Sama seperti Hira sebenarnya. Padma dulu juga tidak siap. Tetapi sebagai anak sulung, ia berusaha menenangkan hati orangtua mereka dengan tidak mengeluh. Kendati rasa sedih dan kesal itu ada dan bercokol dalam dirinya selama beberapa waktu. Setidaknya Padma bersyukur atas keadaan di masa lalu, yang membuatnya tak terlalu kaget menghadapi takdir yang jauh lebih kejam dari pada dulu.

Kini, semuanya bertambah buruk. Sangat buruk. Setidaknya untuk seminggu ke depan, dapur mereka aman. Dan Padma harus mendapatkan pekerjaan dalam waktu tujuh hari ini. 

Mengelus kepala Arsa yang rambutnya cukup kasar untuk ukuran balita, Padma menahan rasa nyeri di ulu hati. Ia berjanji, akan membelikan sampo bayi dengan kualitas terbaik untuknya nanti. “Arsa udah kenyang, Sayang? Atau mau tambah lagi?” tanyanya.

Bocah kecil tampan itu menggeleng sambil tersenyum, memperlihatkan gigi-gigi depannya yang menghitam. Padma balas tersenyum dan mengacak puncak kepalanya lebih keras sebelum bangkit untuk membereskan kekacauan di atas tikar kosan kecil itu. Hira jelas tidak bisa diharapkan untuk beres-beres. Tetapi paling tidak, dia tidak keluyuran seperti biasanya. Itu saja yang Padma harapkan dari sang adik.

Menghidupkan layar ponselnya yang retak-retak setelah mengelap tangannya pada kain perca yang dipaku di dinding dapur begitu selesai mencuci piring, Padma mendesah. Sudah pukul sepuluh. Cukup siang bagi seseorang yang bertekad mencari pekerjaan. Dengan gerakan buru-buru, ia berganti pakaian—tolong jangan tanya tentang mandi, stok air di mandi kosan ini cukup kering dengan antrean yang panjang—mengenakan salah satu baju terbaik, ia mengambil tas selempang kecil satu-satunya yang ia punya, lantas melesat ke luar kamar. Matanya menyapu rak sepatu milik Hira yang cukup banyak. Mungkin ada sepuluh pasang model terbaru dengan berbagai macam bentuk yang didapat dari pacar-pacarnya.

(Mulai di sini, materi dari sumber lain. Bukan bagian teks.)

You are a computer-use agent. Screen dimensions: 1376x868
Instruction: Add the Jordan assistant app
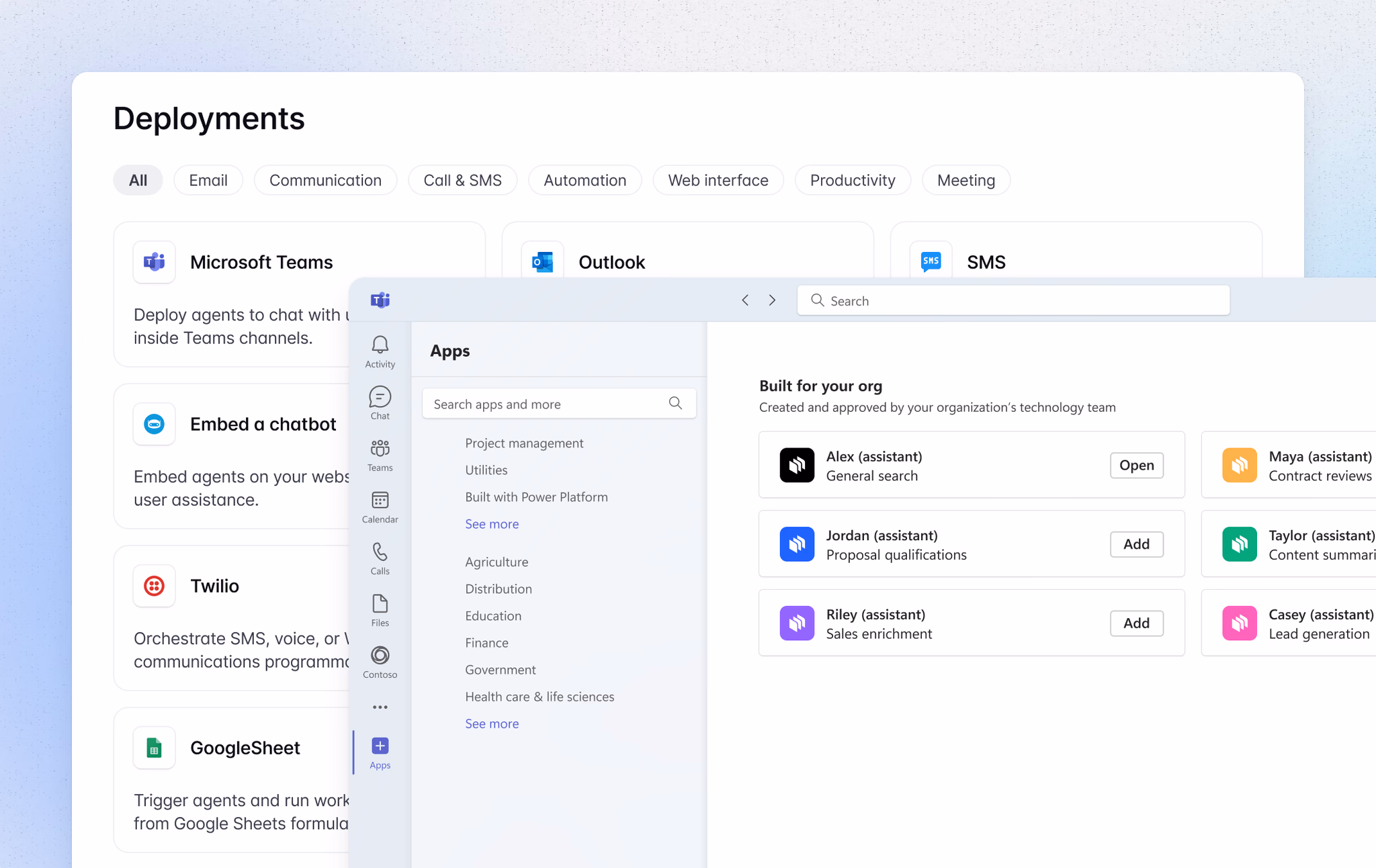pos(1136,544)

Ingin sekali meminjam, tapi kenyataan bahwa Padma bahkan tidak tahu, alasan ‘pacar-pacar’ Hira memberinya sepatu membuat Padma ragu. Terlebih, dia tidak pernah mendukung tingkah wanita dua puluh tahun itu yang berganti pacar seperti berganti baju. Terlalu sering dan mengkhawatirkan. Tetapi Hira tidak pernah mau diingatkan. Setiap kali dinasihati, dia akan melawan dan terkadang tidak pulang sampai tiga hari.

Lelah, akhirnya Padma menyerah. Hira sudah besar. Sudah dewasa. Sudah bisa berpikir dan mengambil keputusan sendiri. Dia tahu mana yang benar dan salah, keputusan ada di tangannya. Padma tidak ingin ambil pusing lagi. Memikirkan kebutuhan mereka yang tak terpenuhi saja, ia sudah merasa pening.

Tak ingin membuang waktu lebih lama, akhirnya Padma tetap memakai sepatu usangnya sendiri. Toh, dia tidak akan melamar pekerjaan di perusahaan atau tempat-tempat elite. Paling mentok di pabrik rokok atau tekstil, kalau beruntung ia bisa menjadi asisten rumah tangga lagi.

Namun, asisten rumah tangga sekalipun sekarang butuh koneksi. Orang kaya yang berhati-hati bahkan lebih suka mengambil pembantu dari yayasan, bukan gelandangan sembarangan.

Berusaha membesarkan hati dengan mengingatkan diri bahwa rezeki sudah ada yang mengatur, Padma tersenyum untuk memancing semangatnya.

Sepatu berhasil dipasang. Lem bawahnya sudah sekarat. Padma tidak yakin pantofel hitam tanpa hak ini bisa bertahan lebih dari tiga hari. Tetapi, tak apa. Siapa tahu hari ini Tuhan mengabulkan doanya.